In Italia risale al XVIII secolo la fondazione di scuole dedicate a insegnare l’ostetricia “minore” alle aspiranti levatrici. A Pavia la scuola ostetrica aprì i battenti nel 1818. All’esordio non mancarono problemi logistici e organizzativi, che i docenti affrontarono cercando sostegno nelle istituzioni universitarie, politiche e civili. Questa fase pionieristica fu tuttavia anche quella in cui si formò la tradizione ostetrica pavese, caratterizzata dalla sperimentazione del parto prematuro provocato.
Nel primo cinquantennio post-unitario la scuola raggiunse livelli di eccellenza, grazie all’opera di docenti come Edoardo Porro, Alessandro Cuzzi e Luigi Mangiagalli, che modernizzarono la clinica secondo i principi della nuova cultura igienista. In quegli spazi si sperimentarono nuove tecniche operatorie e maturarono proposte per una nuova legislazione sociale da estendere a tutto il Paese.

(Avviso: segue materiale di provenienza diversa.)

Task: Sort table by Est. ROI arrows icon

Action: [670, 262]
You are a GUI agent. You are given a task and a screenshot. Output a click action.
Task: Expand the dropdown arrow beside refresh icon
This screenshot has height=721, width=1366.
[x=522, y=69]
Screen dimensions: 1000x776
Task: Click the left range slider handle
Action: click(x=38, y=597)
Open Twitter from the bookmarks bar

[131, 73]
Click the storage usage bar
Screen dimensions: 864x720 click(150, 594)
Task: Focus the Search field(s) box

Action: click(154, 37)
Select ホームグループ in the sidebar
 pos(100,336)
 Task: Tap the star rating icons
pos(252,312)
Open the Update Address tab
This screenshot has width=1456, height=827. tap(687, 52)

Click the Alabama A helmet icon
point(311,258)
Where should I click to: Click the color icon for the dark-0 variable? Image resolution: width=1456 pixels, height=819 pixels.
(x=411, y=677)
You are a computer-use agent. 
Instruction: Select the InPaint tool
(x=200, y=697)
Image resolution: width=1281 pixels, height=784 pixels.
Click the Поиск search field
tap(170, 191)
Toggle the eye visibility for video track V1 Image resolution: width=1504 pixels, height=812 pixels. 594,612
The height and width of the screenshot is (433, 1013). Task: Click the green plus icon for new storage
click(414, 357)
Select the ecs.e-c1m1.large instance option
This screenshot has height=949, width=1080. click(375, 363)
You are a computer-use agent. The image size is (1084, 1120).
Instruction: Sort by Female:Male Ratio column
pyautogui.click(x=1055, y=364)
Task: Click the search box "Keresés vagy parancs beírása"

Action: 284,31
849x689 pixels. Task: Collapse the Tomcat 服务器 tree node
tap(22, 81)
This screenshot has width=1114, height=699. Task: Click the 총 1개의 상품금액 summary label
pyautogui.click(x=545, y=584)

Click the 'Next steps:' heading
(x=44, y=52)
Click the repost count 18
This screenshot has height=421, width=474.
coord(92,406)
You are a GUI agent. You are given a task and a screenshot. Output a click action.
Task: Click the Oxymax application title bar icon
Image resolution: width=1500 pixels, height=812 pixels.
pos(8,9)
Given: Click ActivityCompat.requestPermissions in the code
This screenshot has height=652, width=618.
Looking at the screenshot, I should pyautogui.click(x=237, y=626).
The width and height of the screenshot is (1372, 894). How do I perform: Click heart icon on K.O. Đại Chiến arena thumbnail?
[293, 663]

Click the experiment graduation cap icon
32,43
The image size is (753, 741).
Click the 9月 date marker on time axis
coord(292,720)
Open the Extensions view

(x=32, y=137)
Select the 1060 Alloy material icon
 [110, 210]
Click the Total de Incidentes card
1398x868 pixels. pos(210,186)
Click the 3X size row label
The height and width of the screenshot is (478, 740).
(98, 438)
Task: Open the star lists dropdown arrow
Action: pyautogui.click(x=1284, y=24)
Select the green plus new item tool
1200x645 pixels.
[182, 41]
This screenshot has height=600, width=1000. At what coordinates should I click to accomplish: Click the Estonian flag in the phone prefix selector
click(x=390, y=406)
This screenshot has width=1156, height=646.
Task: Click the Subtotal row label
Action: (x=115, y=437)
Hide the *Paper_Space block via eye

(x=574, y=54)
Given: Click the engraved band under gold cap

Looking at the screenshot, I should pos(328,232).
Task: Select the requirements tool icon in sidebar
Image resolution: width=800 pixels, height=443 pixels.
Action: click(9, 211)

Inizia anche una trasformazione socio-culturale nelle allieve della scuola, provenienti soprattutto dai ceti urbani di Pavia e dintorni, dal sud della Lombardia e dal vicino Piemonte orientale. A partire dagli anni Novanta del XIX secolo le ex allieve, diventate libere professioniste o assunte nelle condotte ostetriche, divennero più consapevoli del proprio ruolo sociale, si organizzarono e discussero sulla stampa di settore e nei Congressi i problemi della categoria. Con le riforme introdotte durante il Ventennio fascista, la formazione si fece più lunga e approfondita, ma s’assottigliò il numero delle iscritte.
La figura dell’ostetrica tuttavia uscì definitivamente dal cono d’ombra del sospetto e del secolare disprezzo verso un mestiere legato al sangue e al sesso. Si iniziò finalmente a percepire l’ostetrica come una professionista a tutti gli effetti, subordinata al medico, ma ricercata e ascoltata dalle donne per le sue competenze in ambito ostetrico-ginecologico e pediatrico.